Eon Productions usually follows a weak entry in the series with a strong one, so I was highly anticipating “Skyfall.” Sam Mendes, who’d directed Daniel Craig in “Road to Perdition,” was at the helm. Javier Bardem portraying the film’s villain – Silva – is what had everyone most excited. M was crucial to the plot, which I was leery of because I was quite vocal in my feelings that Dame Judi Dench took up too much screentime in “Quantum of Solace,” but it ended up being a ceremonious departure for her character after seven films. Q made his return, played by Ben Whishaw.
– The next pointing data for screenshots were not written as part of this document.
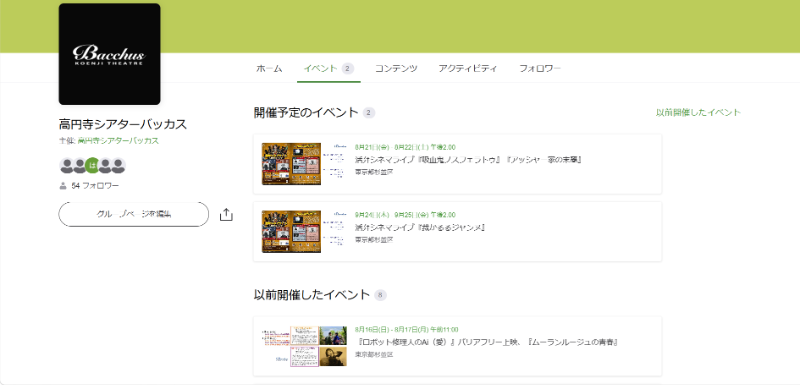Open the アクティビティ tab
Viewport: 800px width, 385px height.
[468, 68]
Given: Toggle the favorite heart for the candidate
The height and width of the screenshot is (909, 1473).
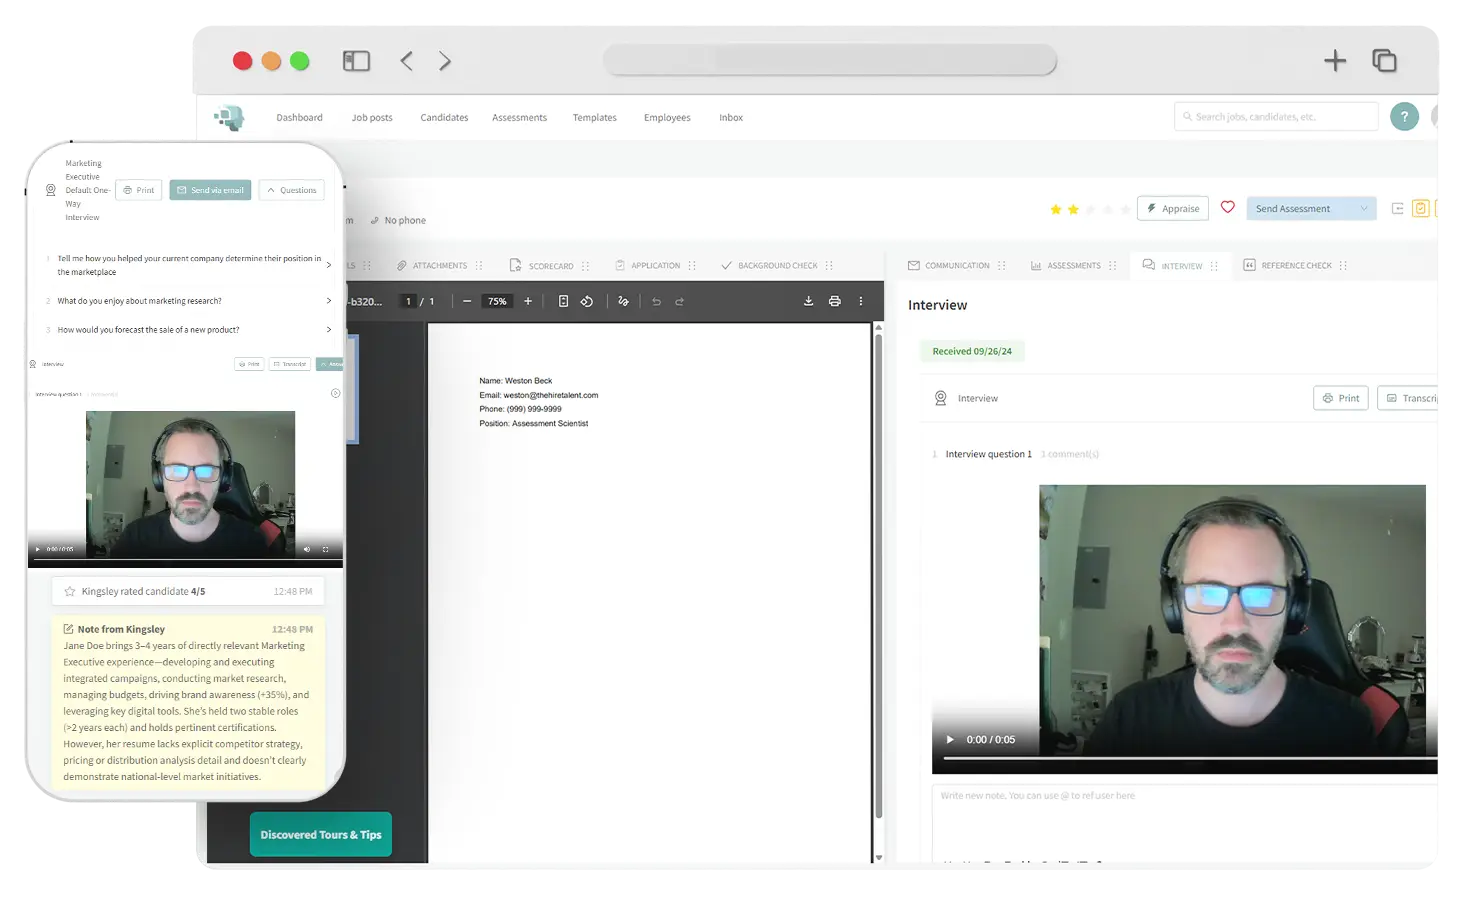Looking at the screenshot, I should coord(1227,208).
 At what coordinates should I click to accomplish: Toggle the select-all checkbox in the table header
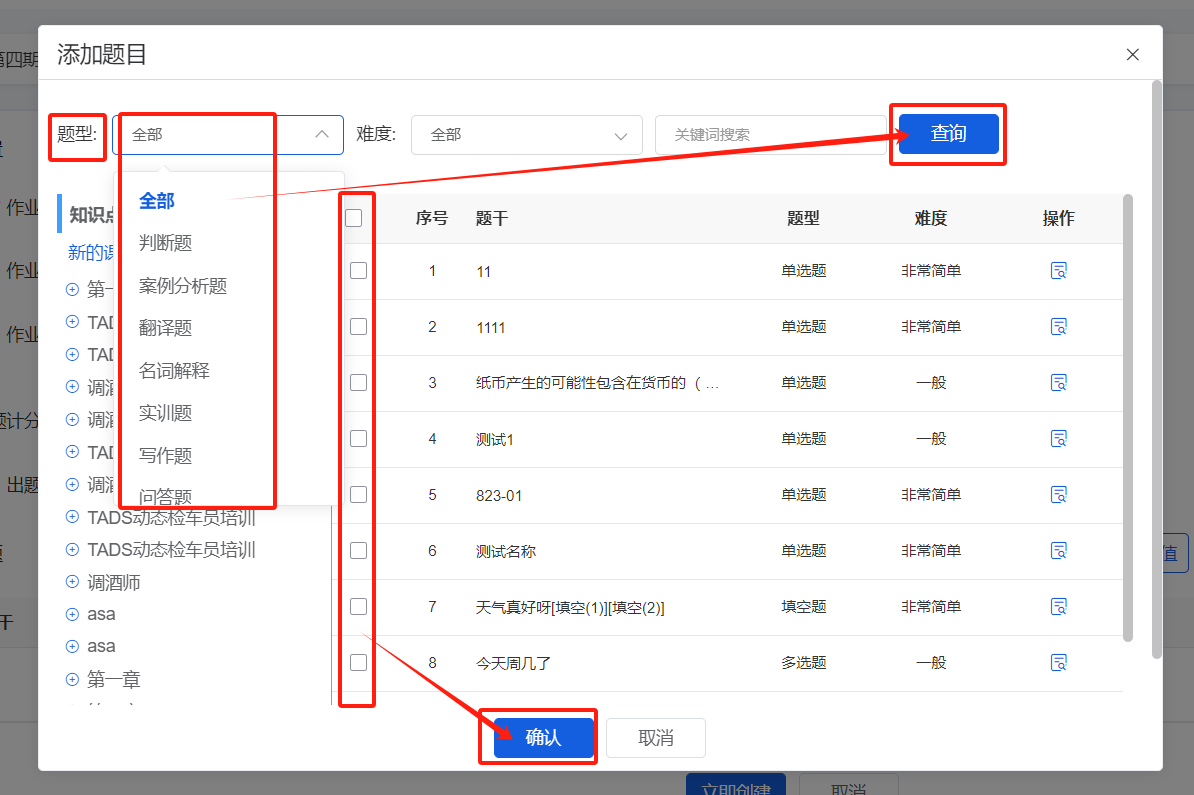[x=355, y=217]
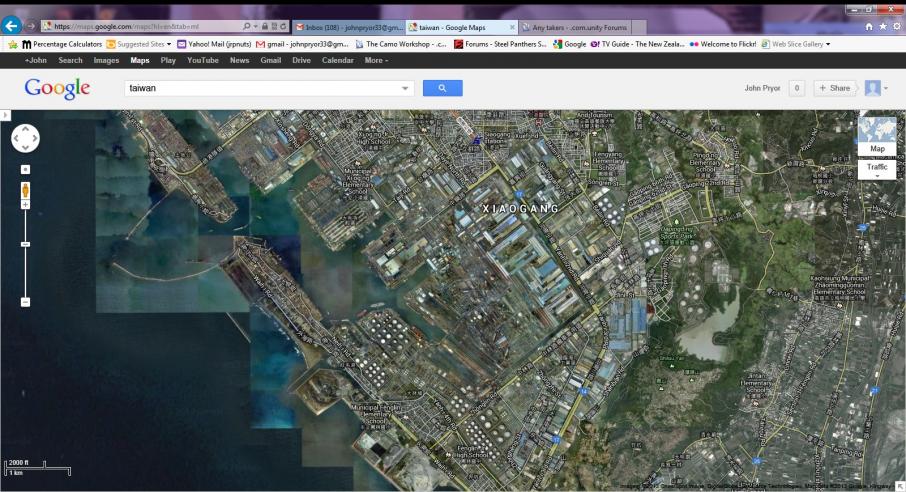Show the left side panel arrow
The image size is (906, 492).
[4, 116]
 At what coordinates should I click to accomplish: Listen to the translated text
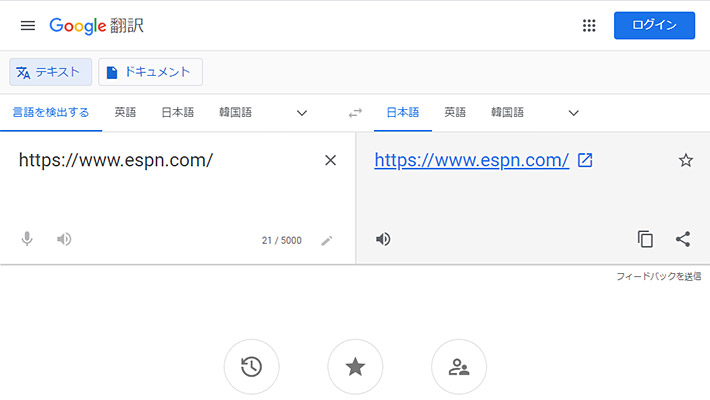[x=383, y=239]
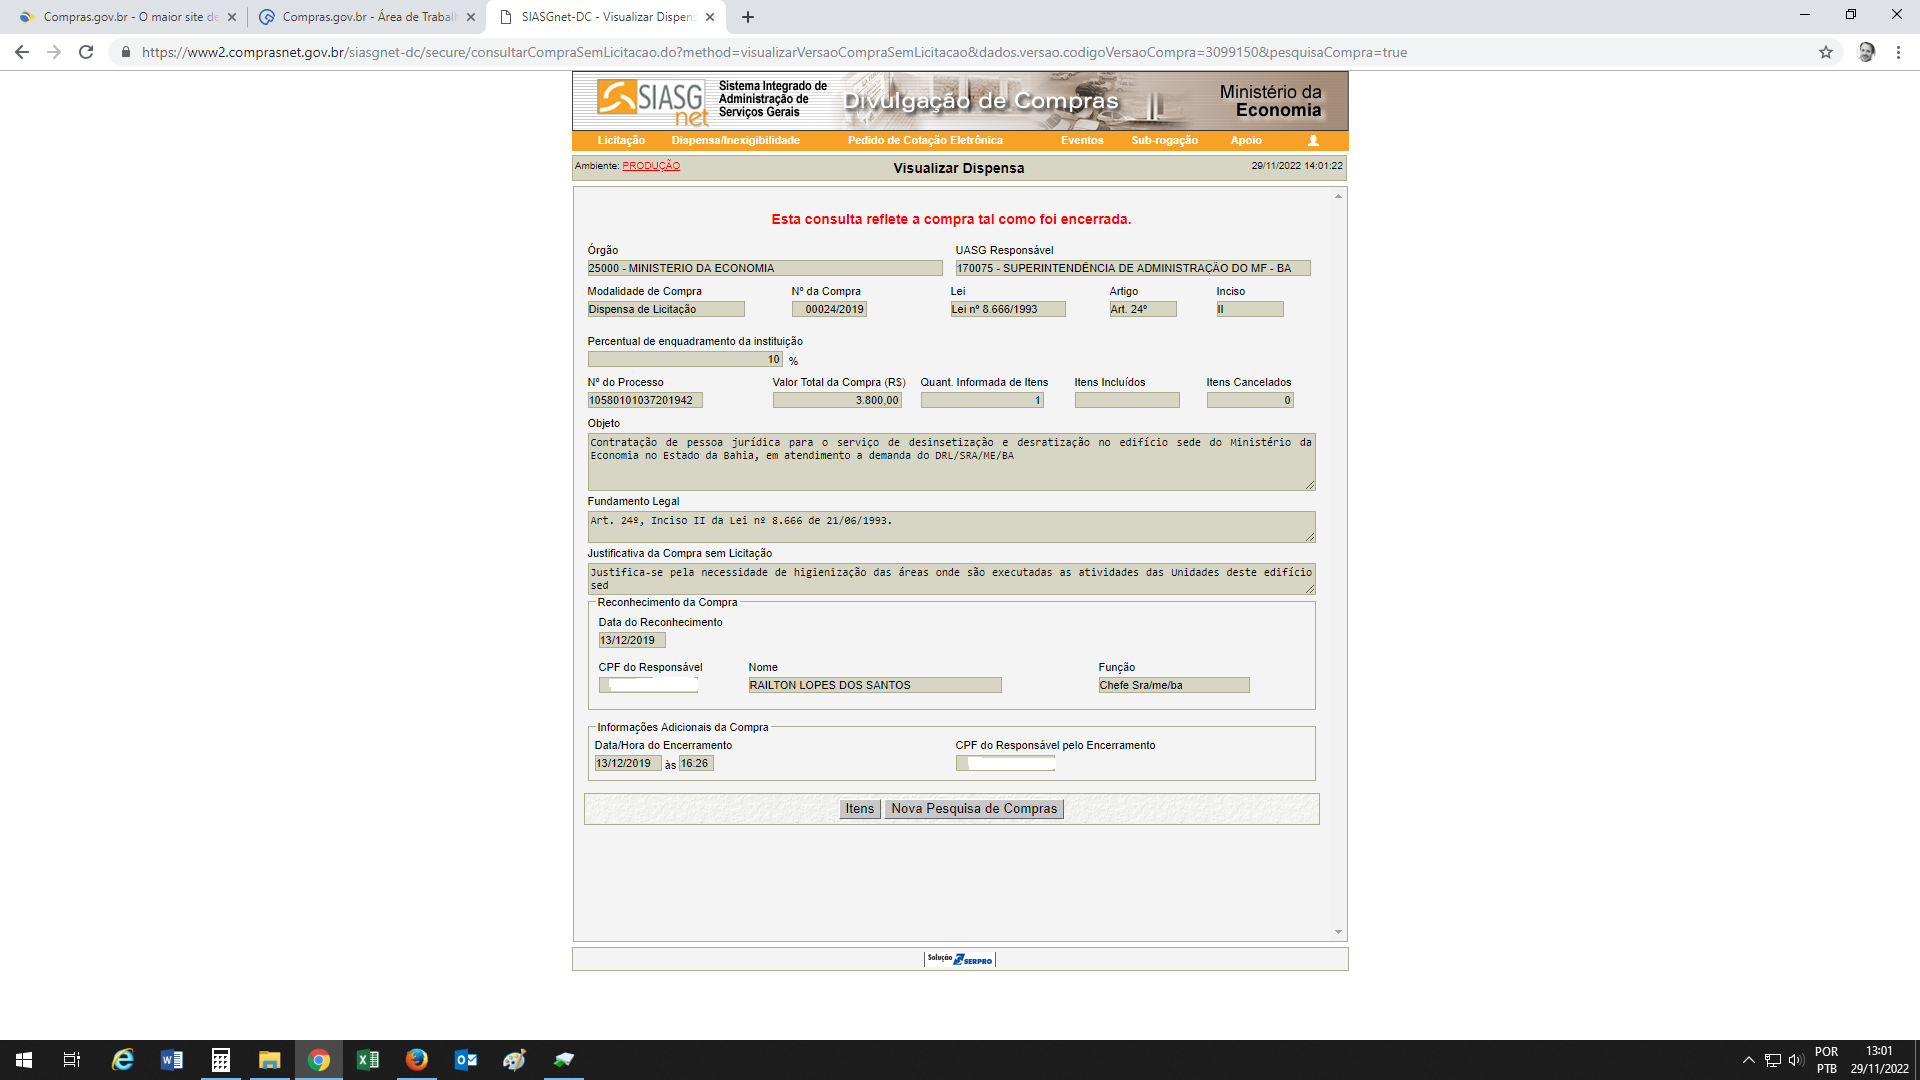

Naomi Harris denied that she we would be portraying Miss Moneypenny while promoting the film, but I easily saw through that façade. Ralph Feinnes and Albert Finney also appeared. Scottish ancestry for 007 was obviously a tip of the hat to Sean Connery. Ian Fleming had done the same in On Her Majesty’s Secret Service after initially being skeptical of Mr. Connery. There was always a school of thought that James Bond was a designation that went along with the rank of 007, but the surname his parents’ headstone was Bond, so I guess that he actually is a spy bold enough to use his given name. Javier Bardem was sufficiently epic in his role, which was a surprise to no one, but let me digress. Silva did fall into the trend of having traits similar to Heath Ledger’s Joker in “The Dark Knight” (2008). The same can be said for Tom Hardy’s Bane in “The Dark Knight Rises” (2012) and Tom Hiddleston as Loki in “The Avengers” (2012) with the whole “getting caught was part of their plan” scheme. This “antagonist getting captured on purpose so to set his insidious plot into motion” routine was quickly becoming cliché. Hell, even James Bond was a bit like Bruce Wayne having Albert Finney as his Alfred Pennyworth. He said that when young James Bond was orphaned he retreated into a cave beneath his house. What!? He had an Alfred and a secret cave entrance!? I didn’t think we needed much backstory on James Bond, but if we did, why turn him into Bruce Wayne? Okay. I’ll rant more about this another time. Everything came full circle on James Bond’s 50th anniversary. Ralph Feinnes assumed the position of M in an office that is almost an exact replica of Bernard Lee’s from the early days of 007. And having Miss Moneypenny back at her post also added to the nostalgia. The band was back together. The soulful title song by Adele took home the gold at both the Golden Globes and the Academy Awards.